• Data for this task:
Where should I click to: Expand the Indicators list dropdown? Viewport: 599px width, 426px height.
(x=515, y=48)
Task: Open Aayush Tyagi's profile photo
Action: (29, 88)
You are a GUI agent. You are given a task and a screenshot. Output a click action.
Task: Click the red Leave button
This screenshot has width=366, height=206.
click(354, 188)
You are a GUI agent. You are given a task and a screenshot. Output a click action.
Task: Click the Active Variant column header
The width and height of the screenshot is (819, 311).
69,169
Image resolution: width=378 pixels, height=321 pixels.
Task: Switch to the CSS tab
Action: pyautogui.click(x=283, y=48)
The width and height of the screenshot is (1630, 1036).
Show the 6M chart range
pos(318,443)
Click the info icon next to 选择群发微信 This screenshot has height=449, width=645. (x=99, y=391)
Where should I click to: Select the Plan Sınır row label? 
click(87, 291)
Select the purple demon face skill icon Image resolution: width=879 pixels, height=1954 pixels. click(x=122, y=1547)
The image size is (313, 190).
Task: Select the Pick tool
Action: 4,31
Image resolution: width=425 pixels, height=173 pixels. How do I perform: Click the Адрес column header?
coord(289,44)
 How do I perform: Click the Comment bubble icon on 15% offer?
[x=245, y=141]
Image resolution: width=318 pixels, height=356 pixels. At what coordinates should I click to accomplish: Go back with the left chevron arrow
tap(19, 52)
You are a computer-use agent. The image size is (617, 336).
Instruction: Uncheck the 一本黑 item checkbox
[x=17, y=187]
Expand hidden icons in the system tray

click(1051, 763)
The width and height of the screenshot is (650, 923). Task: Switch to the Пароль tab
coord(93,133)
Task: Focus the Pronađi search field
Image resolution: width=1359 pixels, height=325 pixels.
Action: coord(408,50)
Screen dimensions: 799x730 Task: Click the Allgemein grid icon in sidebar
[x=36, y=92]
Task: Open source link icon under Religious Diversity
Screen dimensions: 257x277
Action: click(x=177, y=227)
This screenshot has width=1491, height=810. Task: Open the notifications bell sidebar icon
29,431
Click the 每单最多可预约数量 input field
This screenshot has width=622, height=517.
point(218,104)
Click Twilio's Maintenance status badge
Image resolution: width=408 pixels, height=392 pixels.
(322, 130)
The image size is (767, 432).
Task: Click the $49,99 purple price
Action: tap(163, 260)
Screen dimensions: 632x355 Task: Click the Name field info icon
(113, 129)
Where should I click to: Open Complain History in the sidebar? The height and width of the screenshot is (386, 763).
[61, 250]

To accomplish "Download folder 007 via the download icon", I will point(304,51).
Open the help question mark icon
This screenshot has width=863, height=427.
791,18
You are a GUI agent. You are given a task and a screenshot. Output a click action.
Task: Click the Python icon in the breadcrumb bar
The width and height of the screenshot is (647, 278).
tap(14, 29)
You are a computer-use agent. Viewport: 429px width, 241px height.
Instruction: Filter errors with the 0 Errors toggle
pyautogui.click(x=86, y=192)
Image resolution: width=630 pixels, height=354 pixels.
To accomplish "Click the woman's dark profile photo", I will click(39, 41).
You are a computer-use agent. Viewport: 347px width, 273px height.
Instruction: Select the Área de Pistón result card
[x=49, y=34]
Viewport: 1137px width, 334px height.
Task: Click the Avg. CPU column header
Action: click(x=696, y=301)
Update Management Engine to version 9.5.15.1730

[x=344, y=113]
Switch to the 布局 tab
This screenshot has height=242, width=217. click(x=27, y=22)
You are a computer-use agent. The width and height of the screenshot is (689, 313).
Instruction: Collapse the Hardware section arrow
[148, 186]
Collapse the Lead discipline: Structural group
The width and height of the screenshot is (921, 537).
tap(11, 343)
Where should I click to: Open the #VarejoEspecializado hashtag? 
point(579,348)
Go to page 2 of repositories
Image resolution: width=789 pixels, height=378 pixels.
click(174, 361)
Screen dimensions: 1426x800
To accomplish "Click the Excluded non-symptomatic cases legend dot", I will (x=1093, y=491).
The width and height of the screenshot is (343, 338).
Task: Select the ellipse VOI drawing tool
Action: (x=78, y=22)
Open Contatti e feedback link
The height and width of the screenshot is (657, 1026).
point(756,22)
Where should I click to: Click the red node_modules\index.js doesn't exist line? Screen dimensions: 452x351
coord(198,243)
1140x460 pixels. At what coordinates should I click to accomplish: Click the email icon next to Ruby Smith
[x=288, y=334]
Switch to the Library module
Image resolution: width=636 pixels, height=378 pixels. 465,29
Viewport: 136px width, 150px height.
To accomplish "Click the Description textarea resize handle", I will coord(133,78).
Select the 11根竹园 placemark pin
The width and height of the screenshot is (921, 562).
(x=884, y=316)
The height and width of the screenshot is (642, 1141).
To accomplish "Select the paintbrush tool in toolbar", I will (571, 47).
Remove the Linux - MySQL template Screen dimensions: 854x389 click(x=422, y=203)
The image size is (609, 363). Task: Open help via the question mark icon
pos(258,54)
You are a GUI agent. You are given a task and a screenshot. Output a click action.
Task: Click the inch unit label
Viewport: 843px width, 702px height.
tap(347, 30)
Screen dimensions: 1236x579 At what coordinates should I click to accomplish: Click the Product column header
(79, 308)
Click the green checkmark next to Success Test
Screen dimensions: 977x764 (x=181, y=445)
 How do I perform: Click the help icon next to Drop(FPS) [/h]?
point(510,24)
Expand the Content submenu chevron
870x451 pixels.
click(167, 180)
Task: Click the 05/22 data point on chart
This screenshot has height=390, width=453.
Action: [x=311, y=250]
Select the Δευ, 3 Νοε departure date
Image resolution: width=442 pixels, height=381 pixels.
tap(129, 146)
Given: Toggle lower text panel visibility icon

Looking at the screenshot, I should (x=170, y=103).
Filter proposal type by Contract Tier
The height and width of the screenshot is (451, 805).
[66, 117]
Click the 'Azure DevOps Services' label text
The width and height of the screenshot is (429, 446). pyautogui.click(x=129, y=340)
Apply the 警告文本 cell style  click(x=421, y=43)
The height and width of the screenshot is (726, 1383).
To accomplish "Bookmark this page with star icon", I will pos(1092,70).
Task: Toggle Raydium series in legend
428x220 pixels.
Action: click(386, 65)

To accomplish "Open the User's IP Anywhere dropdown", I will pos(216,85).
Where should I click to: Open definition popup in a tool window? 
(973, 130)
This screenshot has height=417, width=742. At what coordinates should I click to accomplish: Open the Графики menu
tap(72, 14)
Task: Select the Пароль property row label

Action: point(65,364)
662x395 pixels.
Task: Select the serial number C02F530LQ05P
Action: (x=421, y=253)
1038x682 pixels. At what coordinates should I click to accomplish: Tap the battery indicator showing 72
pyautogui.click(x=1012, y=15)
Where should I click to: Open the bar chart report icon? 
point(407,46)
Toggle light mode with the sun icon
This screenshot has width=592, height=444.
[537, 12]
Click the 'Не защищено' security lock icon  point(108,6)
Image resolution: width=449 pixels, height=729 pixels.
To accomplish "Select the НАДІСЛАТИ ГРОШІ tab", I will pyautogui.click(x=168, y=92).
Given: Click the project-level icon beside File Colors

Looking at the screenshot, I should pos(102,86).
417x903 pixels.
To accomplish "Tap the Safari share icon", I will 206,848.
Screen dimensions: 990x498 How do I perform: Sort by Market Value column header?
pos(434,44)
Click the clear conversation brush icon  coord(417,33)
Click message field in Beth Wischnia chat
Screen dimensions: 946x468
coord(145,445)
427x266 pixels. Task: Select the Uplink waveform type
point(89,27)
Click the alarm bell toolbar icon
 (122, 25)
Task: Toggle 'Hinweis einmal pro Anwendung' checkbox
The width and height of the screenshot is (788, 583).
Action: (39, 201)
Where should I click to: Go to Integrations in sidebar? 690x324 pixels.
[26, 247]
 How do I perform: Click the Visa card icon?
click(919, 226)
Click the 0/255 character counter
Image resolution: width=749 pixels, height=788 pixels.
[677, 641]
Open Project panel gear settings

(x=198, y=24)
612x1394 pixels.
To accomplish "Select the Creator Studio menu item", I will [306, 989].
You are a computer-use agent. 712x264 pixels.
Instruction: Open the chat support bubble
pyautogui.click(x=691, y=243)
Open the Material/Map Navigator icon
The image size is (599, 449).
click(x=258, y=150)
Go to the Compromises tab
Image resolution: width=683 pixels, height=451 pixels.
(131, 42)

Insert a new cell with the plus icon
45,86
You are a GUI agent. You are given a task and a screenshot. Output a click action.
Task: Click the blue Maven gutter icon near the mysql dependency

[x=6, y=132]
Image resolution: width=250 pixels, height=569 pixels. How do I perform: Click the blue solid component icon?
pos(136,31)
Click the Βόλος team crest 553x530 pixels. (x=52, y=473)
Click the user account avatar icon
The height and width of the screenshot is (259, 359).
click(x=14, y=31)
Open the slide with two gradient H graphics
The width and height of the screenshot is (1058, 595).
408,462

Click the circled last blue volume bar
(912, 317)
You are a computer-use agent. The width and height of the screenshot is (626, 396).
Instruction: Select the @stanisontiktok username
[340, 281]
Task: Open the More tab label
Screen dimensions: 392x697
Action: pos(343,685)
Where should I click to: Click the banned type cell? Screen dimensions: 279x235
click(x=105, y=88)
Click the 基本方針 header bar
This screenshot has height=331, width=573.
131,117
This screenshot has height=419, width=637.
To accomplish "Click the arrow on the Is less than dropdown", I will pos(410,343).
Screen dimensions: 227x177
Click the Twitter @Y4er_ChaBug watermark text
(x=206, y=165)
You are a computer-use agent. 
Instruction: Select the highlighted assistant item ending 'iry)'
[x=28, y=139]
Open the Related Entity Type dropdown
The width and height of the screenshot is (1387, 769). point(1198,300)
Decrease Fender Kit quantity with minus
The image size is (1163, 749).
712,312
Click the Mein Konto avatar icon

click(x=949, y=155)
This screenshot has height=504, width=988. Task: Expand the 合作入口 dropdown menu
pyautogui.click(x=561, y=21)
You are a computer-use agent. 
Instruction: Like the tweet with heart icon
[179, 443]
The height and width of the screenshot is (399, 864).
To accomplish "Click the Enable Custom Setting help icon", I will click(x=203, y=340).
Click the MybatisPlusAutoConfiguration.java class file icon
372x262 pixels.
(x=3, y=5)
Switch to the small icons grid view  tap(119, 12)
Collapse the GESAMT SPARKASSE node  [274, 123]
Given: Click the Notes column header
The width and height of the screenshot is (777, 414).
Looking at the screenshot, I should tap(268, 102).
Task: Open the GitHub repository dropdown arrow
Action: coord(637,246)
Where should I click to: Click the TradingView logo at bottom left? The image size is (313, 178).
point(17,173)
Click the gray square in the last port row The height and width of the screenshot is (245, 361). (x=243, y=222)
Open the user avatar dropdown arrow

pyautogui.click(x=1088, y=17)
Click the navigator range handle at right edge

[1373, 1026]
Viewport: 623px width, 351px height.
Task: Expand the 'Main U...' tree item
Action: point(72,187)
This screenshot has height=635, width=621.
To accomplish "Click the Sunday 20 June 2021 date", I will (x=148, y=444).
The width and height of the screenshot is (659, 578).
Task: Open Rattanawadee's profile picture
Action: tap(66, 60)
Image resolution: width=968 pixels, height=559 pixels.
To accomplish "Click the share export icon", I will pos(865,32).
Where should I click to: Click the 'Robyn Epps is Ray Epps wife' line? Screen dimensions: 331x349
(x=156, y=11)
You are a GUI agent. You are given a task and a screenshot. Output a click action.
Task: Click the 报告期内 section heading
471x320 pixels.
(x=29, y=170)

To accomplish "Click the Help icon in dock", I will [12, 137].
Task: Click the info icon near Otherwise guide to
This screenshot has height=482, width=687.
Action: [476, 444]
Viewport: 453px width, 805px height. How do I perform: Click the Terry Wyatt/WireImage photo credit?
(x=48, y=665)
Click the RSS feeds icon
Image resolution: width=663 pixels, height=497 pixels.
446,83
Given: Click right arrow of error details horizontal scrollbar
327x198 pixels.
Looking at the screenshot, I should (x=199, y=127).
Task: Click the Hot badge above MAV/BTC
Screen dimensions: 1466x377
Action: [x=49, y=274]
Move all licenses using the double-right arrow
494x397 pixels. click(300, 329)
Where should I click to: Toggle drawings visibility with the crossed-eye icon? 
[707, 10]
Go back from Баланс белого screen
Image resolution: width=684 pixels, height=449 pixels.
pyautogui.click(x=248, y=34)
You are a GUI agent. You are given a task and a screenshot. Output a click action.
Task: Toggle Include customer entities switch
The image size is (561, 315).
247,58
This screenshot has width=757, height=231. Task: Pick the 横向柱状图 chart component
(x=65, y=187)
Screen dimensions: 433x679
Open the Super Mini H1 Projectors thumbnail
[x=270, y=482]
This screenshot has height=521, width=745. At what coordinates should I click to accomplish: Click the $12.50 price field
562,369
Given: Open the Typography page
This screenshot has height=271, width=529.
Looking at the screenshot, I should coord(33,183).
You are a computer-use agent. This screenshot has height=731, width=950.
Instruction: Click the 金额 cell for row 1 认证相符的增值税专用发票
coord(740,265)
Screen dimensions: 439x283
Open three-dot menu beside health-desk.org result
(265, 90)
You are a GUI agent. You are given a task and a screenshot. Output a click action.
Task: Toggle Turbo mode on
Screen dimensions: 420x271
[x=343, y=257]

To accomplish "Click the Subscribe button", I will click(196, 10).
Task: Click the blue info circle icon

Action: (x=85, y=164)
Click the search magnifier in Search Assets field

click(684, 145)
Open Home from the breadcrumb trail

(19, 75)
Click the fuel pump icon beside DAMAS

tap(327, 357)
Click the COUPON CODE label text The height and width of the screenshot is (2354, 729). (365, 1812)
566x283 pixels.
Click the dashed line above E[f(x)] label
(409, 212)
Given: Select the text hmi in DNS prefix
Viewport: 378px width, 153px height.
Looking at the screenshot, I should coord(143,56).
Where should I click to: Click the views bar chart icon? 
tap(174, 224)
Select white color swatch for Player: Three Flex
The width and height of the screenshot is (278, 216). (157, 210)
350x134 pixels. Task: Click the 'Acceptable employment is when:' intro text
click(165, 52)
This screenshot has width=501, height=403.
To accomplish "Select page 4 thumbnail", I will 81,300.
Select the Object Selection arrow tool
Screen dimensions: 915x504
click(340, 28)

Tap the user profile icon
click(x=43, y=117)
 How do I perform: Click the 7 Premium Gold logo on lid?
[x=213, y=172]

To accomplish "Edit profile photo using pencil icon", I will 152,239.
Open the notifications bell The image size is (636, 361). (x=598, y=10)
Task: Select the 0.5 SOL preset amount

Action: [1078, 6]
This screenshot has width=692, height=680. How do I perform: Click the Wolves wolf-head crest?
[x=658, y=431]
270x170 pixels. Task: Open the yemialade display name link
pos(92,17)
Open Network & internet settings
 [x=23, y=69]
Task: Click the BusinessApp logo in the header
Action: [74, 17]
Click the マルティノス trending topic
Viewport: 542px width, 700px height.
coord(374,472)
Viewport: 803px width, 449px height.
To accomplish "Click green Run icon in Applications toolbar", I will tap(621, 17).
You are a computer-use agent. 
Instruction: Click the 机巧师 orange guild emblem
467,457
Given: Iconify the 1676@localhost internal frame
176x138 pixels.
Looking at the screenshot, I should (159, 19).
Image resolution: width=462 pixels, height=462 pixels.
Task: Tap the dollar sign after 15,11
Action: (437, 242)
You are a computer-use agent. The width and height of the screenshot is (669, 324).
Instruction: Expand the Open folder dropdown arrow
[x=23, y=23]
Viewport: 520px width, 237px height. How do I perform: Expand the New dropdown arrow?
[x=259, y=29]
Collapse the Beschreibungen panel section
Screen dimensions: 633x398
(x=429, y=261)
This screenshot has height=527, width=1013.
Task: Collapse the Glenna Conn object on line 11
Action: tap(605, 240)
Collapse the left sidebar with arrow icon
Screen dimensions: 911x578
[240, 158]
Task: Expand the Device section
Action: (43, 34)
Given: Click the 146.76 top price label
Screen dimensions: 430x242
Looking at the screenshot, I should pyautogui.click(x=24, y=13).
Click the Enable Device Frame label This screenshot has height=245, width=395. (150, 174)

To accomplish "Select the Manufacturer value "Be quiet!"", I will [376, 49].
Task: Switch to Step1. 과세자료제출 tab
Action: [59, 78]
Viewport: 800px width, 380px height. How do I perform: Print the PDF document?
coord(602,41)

• Task goal: Go through the listing above and write out exactly the lines starting with the one holding "Task: Toggle 'Hinweis" and running through the one holding "is (626, 396).", ends included, and no others.

• Response to this exercise:
Task: Toggle 'Hinweis einmal pro Anwendung' checkbox
The width and height of the screenshot is (788, 583).
Action: (39, 201)
Where should I click to: Go to Integrations in sidebar? 690x324 pixels.
[26, 247]
 How do I perform: Click the Visa card icon?
click(919, 226)
Click the 0/255 character counter
Image resolution: width=749 pixels, height=788 pixels.
[677, 641]
Open Project panel gear settings

(x=198, y=24)
612x1394 pixels.
To accomplish "Select the Creator Studio menu item", I will [306, 989].
You are a computer-use agent. 712x264 pixels.
Instruction: Open the chat support bubble
pyautogui.click(x=691, y=243)
Open the Material/Map Navigator icon
The image size is (599, 449).
click(x=258, y=150)
Go to the Compromises tab
Image resolution: width=683 pixels, height=451 pixels.
(131, 42)

Insert a new cell with the plus icon
45,86
You are a GUI agent. You are given a task and a screenshot. Output a click action.
Task: Click the blue Maven gutter icon near the mysql dependency

[x=6, y=132]
Image resolution: width=250 pixels, height=569 pixels. How do I perform: Click the blue solid component icon?
pos(136,31)
Click the Βόλος team crest 553x530 pixels. (x=52, y=473)
Click the user account avatar icon
The height and width of the screenshot is (259, 359).
click(x=14, y=31)
Open the slide with two gradient H graphics
The width and height of the screenshot is (1058, 595).
408,462

Click the circled last blue volume bar
(912, 317)
You are a computer-use agent. The width and height of the screenshot is (626, 396).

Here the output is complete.